Mr. Sanders says what I want to say about voter turnout much better than I can. So here it is:
“We should not be satisfied with a ‘democracy’ in which more than 60 percent of our people don’t vote and some 80 percent of young people and low-income Americans fail to vote,” Sanders said in a statement Friday. “We can and must do better than that. While we must also focus on campaign finance reform and public funding of elections, establishing an Election Day holiday would be an important step forward.” --Bernie Sanders
At the end of the say,
only 37% of the electorate turned out; or 63% of the electorate
didn't. Because those who show up get to decide, this 37% got to reelect
some of the worst governors in the nation. Some of which have very clear, failed policies that have brought quite the disaster to the states they represent.
But there's also an inverse of this, which is that an enormously successful state (California), which has turned deficits into surpluses, will no longer have the liberal supermajorities that allowed them to accomplish such a feat. California, which was set on the right track by liberal supermajorities and a lukewarm moderate governor, will now have to start capitulating to get things accomplished again.
It was also with liberal supermajorities on the federal level that democrats were able to get very modest reforms (affordable care act, dodd-frank, etc.) at a federal .

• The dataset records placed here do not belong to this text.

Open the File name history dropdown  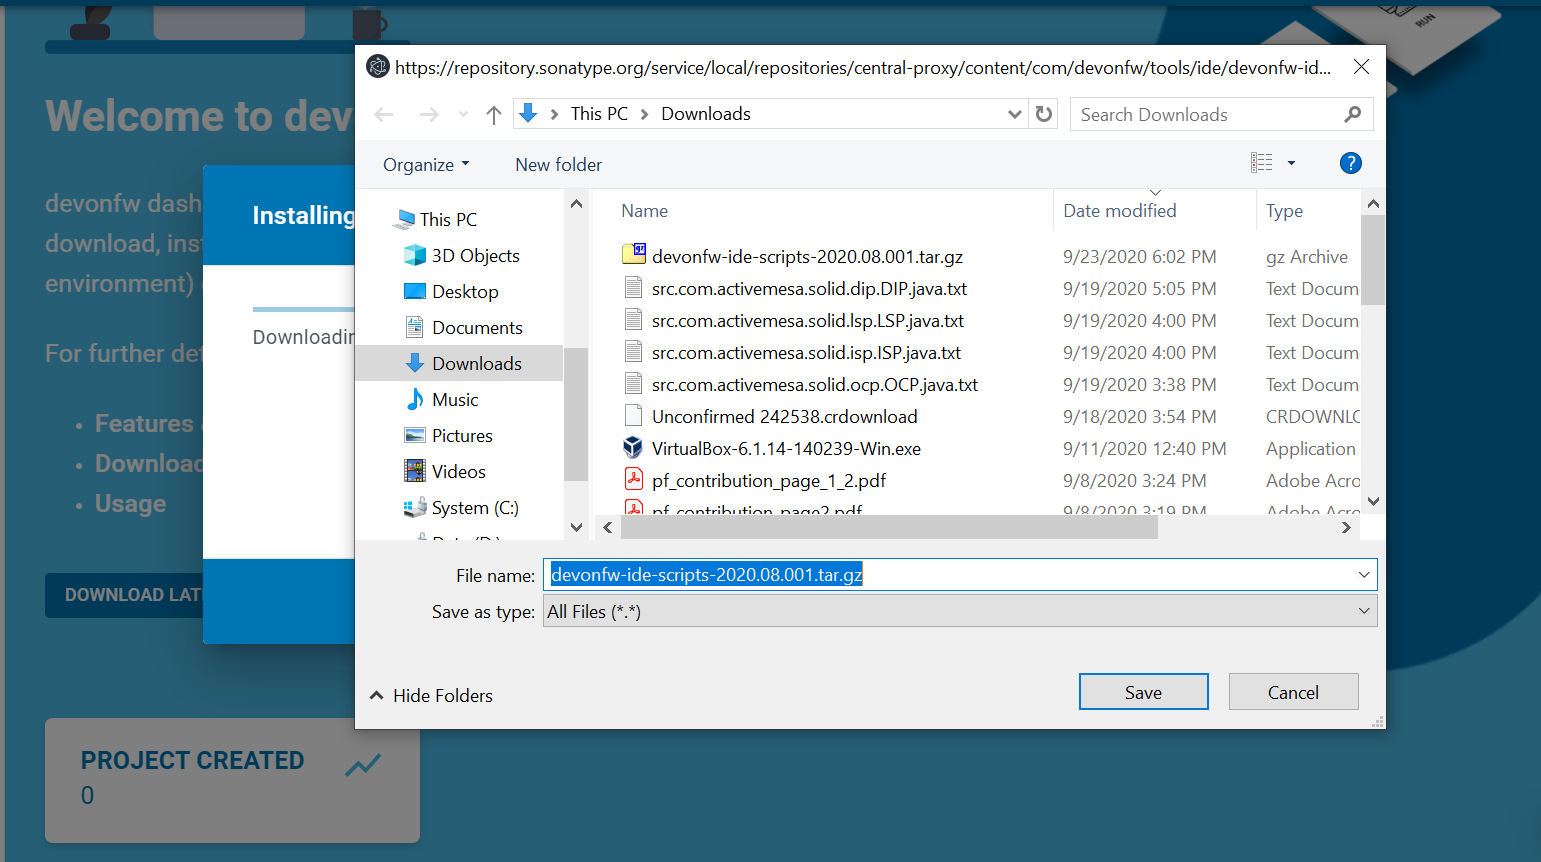pyautogui.click(x=1364, y=575)
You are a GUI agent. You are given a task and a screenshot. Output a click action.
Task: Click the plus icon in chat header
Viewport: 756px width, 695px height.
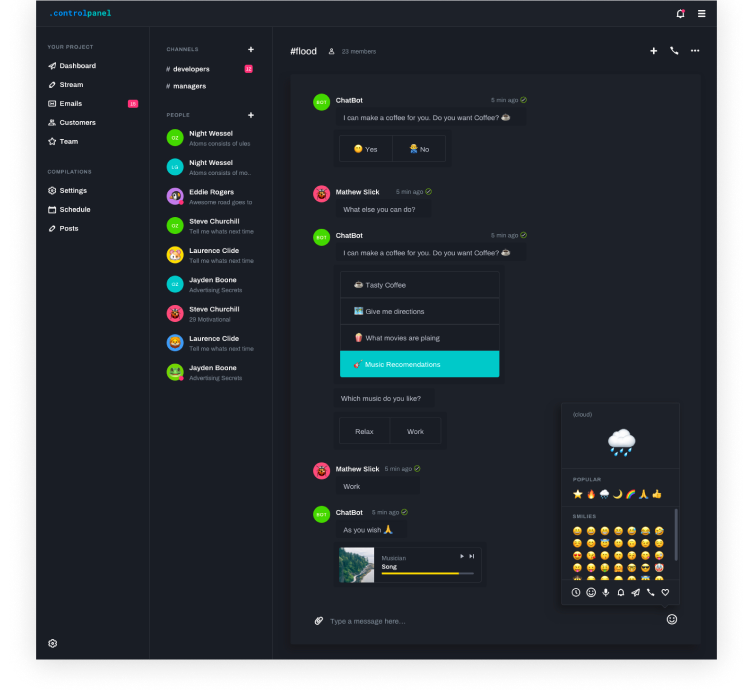tap(654, 51)

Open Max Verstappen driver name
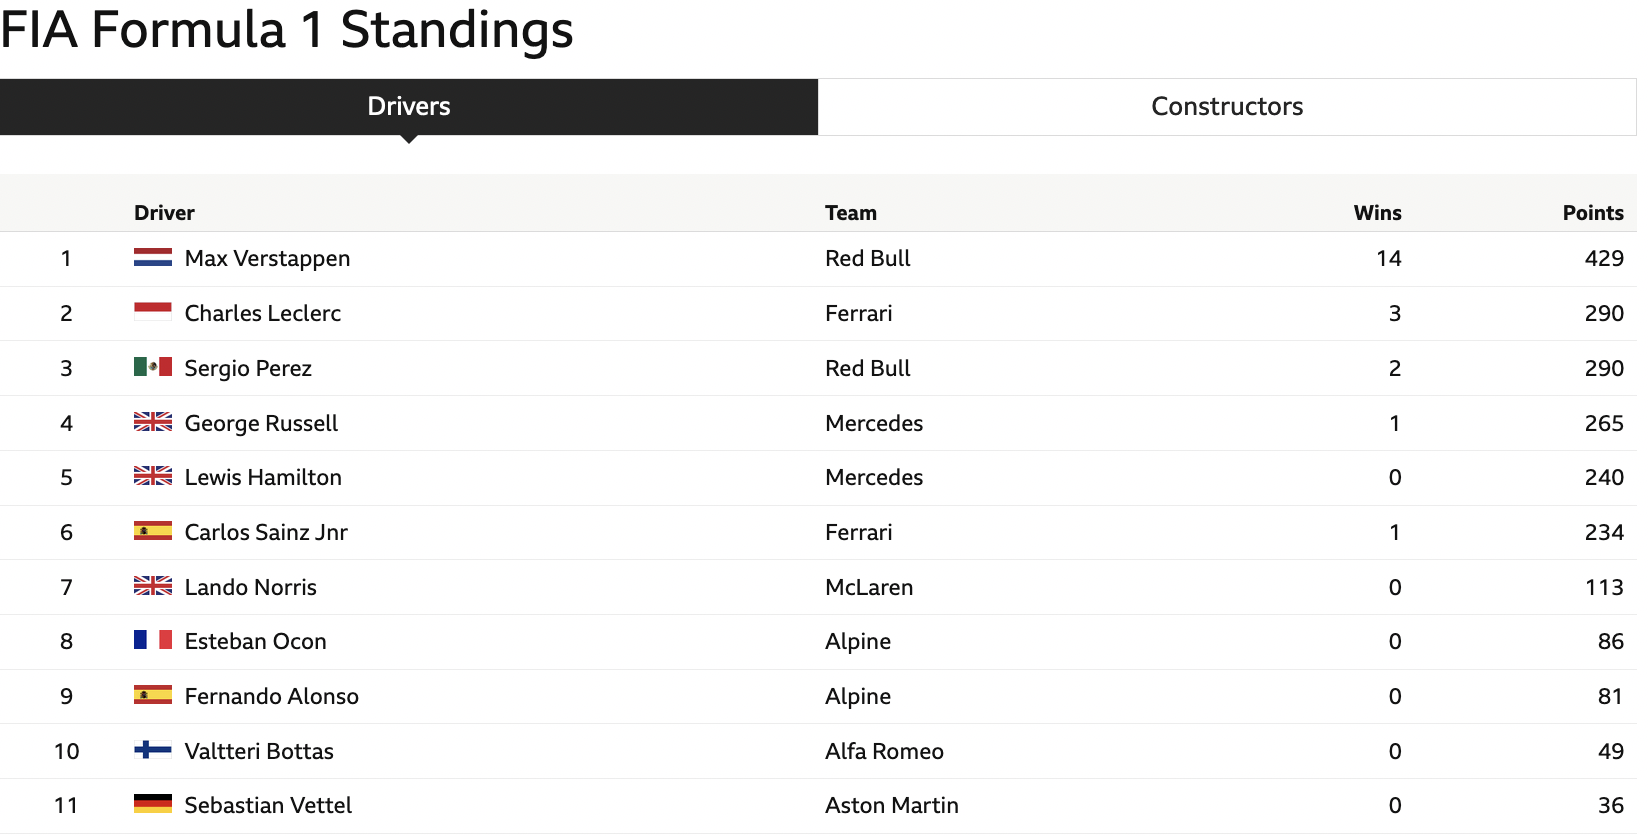pos(267,259)
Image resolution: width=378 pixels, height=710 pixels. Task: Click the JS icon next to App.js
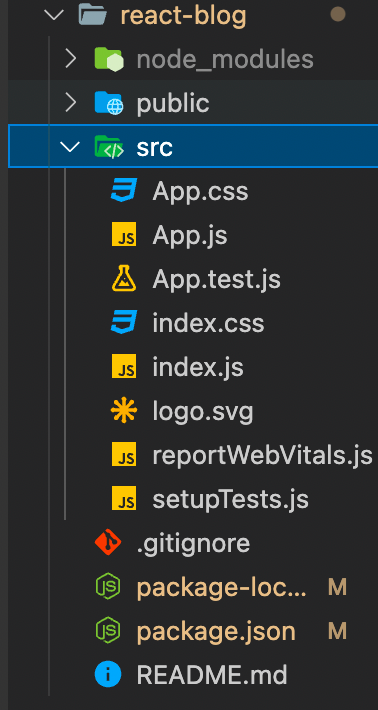point(124,235)

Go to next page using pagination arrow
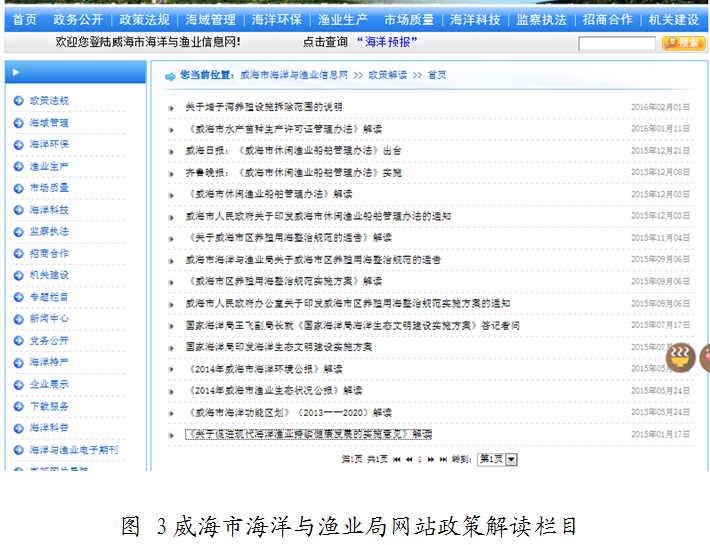tap(431, 459)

I've written the term "liberal supermajority" a few times now, and that should be kind of appalling. That's what it takes for America to try out liberalism: Nobody in the way to say "No". It is not enough to just have a majority. The moment the supermajority is broken, they have to start making concessions to a very small amount of people. The more of those people there are, the more concessions they have to keep giving. That is, until they retake whatever legislature is in play.
Because once that small amount of people become the majority (republicans), they don't feel compelled to give anything to the now minority (democrats). And apparently all that takes to do that is 37% of the electorate.
The only conclusion one can draw from this: America is not entitled to liberalism.